Text: Gavin’s a great friend and a great talent,” Rebel Media founder Ezra Levant told Canadaland in an email. “We tried to keep him, but he was lured away by a major competitor that we just couldn’t outbid.
True: 0_not_relevant
Pred: Not-Relevant
----------------------------------------
Text: Because it’s getting warmer, there’s more CO2 coming out which means it’s going to get warmer which means there’s more CO2 coming out[…] And it will just run away with itself.”
True: 2_not_human
Pred: Not-Human
----------------------------------------
Text: We had a Medieval warm period. We had a little ice age.
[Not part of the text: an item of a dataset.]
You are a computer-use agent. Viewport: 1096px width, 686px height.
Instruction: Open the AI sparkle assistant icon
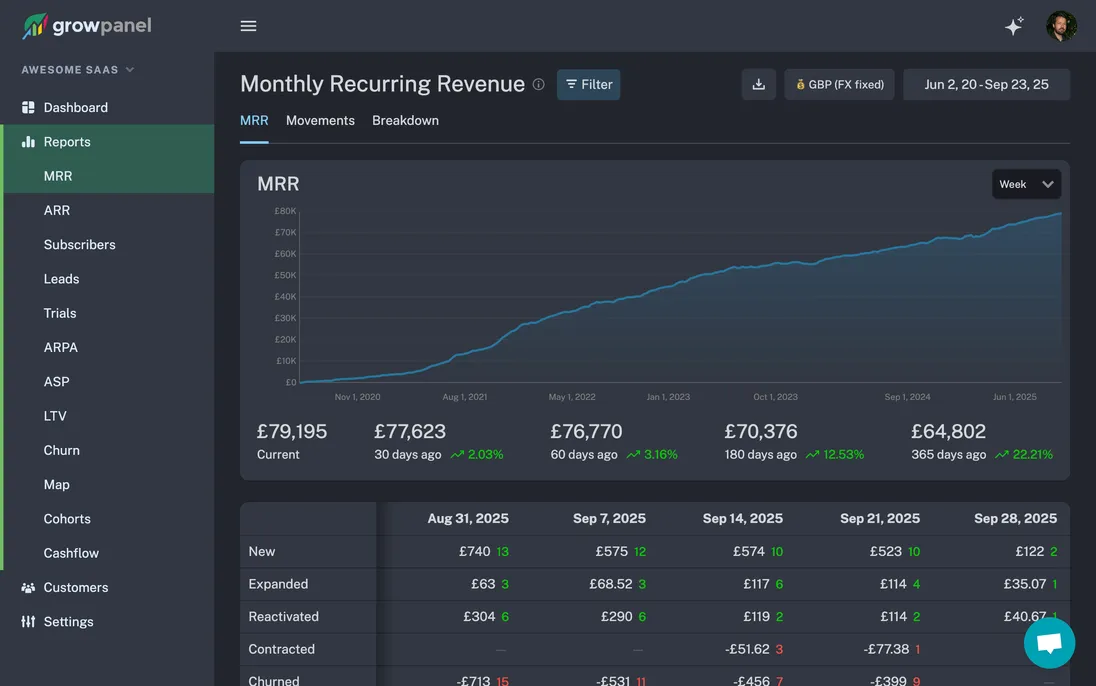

Now the little ice age is over and it’s getting warming. It’s not surprising; you end an ice age, temperatures do get warmer. Climate change is standard. The concern should really be: in the past, mankind adjusted to climate change. We need to adjust to the change in climate. […] We need to be thinking in terms of shifting with the climate, because the climate shifts. The climate changes.

# Follow-up task(s)

1.   Is the model accurate?
1.   Is the model wrong, when it disagrees with the dataset annotation?
1.   If you change the model from gpt-4.1-mini to gpt-4.1 is there any difference? (do not rerun the whole notebook so you keep your random sample)
2.   Think of any other classification schema of these claims, and try to modify the DSPy code to make it happen - did it work?